Le nouveau président de la Miviludes, la mission interministérielle de vigilance et de lutte contre les dérives sectaires, a été contacté pour donner son avis officiel sur les témoins de Jéhovah. Serge Blisko a mis en avant « un isolement » des enfants et « une certaine réserve vis-à-vis de l’école ». Au sujet de la transfusion sanguine, il s’est dit satisfait de voir que la législation permet au médecin de transfuser un mineur si sa santé le nécessite. En outre, il a évoqué des affaires d’abus sexuels qui n’auraient pas été dénoncées aux autorités publiques. L’article a poursuivi en soulignant que les témoins de Jéhovah sont élevés au même rang que les grandes religions chez nos voisins européens. Il est cité également l’arrêt du 4 juillet 2012 de la Cour européenne des droits de l’homme condamnant la France à rembourser les premiers versements d’une taxe appliquée à leurs offrandes cultuelles au taux de 60 %, puisque les juges avaient unanimement considéré l’année précédente que le redressement fiscal infligé à l’une des associations nationales constituait une atteinte à la liberté de religion.
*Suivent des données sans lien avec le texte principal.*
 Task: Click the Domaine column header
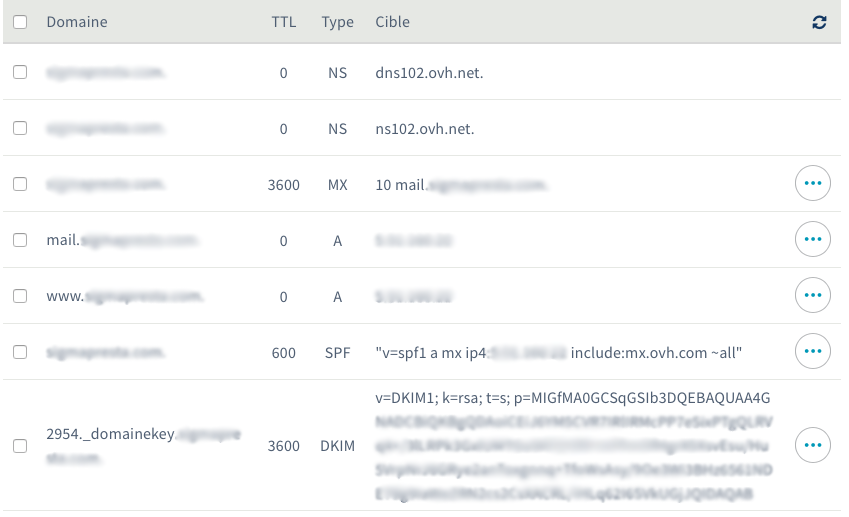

Ce même dossier a accordé amplement la parole au représentant régional des témoins de Jéhovah, qui a quitté l’Église catholique au cours des années 1970 pour rejoindre cette dénomination chrétienne. Il a répondu en toute franchise à toutes les questions posées par la presse, même sur les points délicats. Interrogé sur l’actualité brûlante du moment autour du mariage pour tous, Francis s’est exprimé avec beaucoup de respect, loin des phrases chocs tenues par d’autres responsables religieux : « Le principe est simple : la bible n’accepte pas l’homosexualité. L’individu lui-même, nous ne le dénigrons pas. C’est un choix de vie. » Et de confirmer l’attachement de sa religion à la séparation des Églises et de l’État en évitant de prendre part au débat politique sur ce projet de loi. En réponse aux reproches de la Miviludes sur des affaires de pédophilie, Francis a admis que de tels drames ont pu se produire, comme dans d’autres institutions. Cependant, il ne conviendrait pas de juger un groupe à travers des comportements marginaux. Ces criminels sont généralement excommuniés de l’organisation. « La règle qui est établie est très claire, assure-t-il : si un tel acte se produit, l’obligation est de le dire aux autorités. » Et s’ils reviennent en faisant œuvre de pénitence, après avoir purgé leur peine, des mesures de précaution sont systématiquement prises pour protéger les enfants.